According to the Institute for Economics and Peace, the COVID-19 pandemic has dragged down the price of oil, which will affect political regimes in the Middle East, especially in Saudi Arabia, Iraq and Iran, and it may “result in the collapse of the shale-oil industry in the U.S. unless oil prices return to their prior levels,” MarketWatch reports.
While oil prices have quickly recovered after recently trading in the negative territory for the first time ever, Goldman Sachs warned that the rise in the oil price has been overdone and projects declines in Brent crude prices to $35 a barrel, from around $43 a barrel, in the weeks ahead.
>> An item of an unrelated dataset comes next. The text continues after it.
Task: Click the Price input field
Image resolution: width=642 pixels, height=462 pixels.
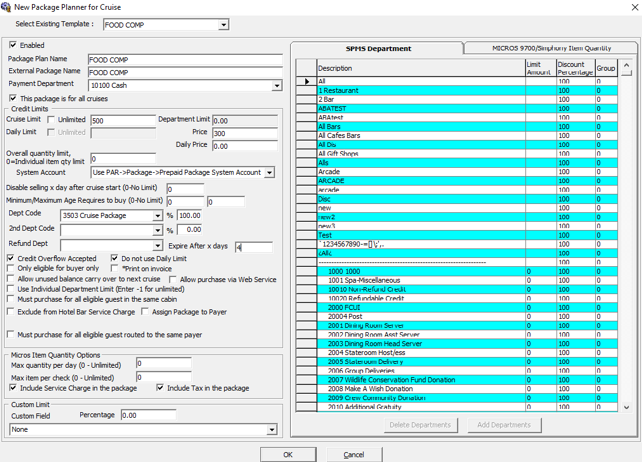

Meanwhile, shale oil, which is produced through fracking or the controversial process of pumping high-pressure water and sand underground to fracture rock and release valuable new energy reserves known as shale, may be particularly affected due to the high cost of extracting oil through this method.
The IEP pointed out that warned that the combined weakness in commercial, travel and industrial activity contributed to the rapid price decline in global oil markets. “These markets were already affected by an oversupply, emanating from Russia and Saudi Arabia who could not agree on production curbs,” it added.
Consequently, energy-related ETFs with exposure to this segment of the economy may be especially at risk, like the VanEck Vectors Unconventional Oil & Gas ETF (NYSEArca: FRAK), which includes a focus on hydraulic fracturing. Other areas that are also exposed to the ongoing risks include exploration and production companies, along with related ETFs like iShares U.S. Oil & Gas Exploration & Production ETF (Cboe: IEO) and SPDR S&P Oil & Gas Exploration & Production ETF (NYSEArca: XOP). Additionally, the broader Energy Select Sector SPDR (NYSEArca: XLE) also includes large tilts toward heavyweights like Exxon Mobil and Chevron that are among the biggest producers of shale oil.